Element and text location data
--
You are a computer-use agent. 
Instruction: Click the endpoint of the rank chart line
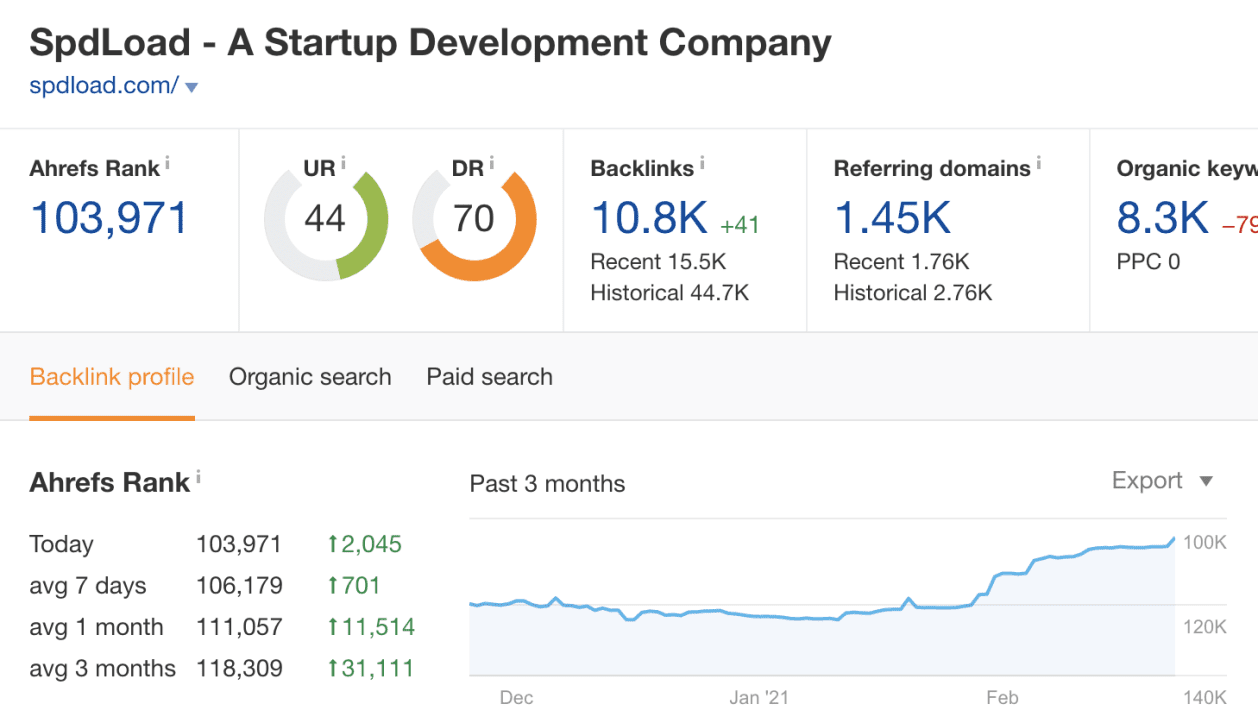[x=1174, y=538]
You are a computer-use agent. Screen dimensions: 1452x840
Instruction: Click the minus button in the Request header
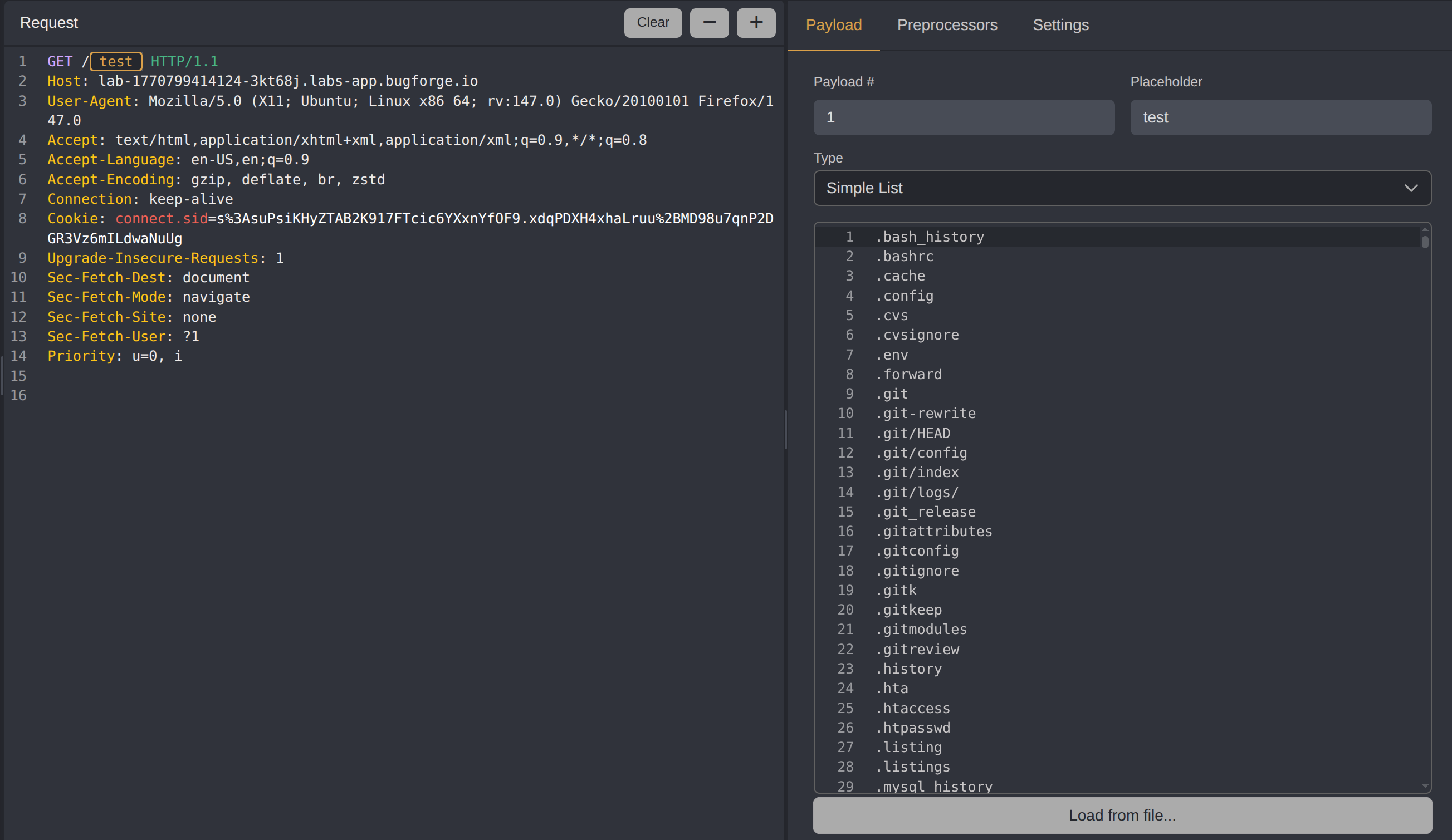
--
Required work — Retype every one of the rows above word for word, leaving out the pictures.

The reply —
You are a computer-use agent. 
Instruction: Click the endpoint of the rank chart line
[x=1174, y=538]
You are a computer-use agent. Screen dimensions: 1452x840
Instruction: Click the minus button in the Request header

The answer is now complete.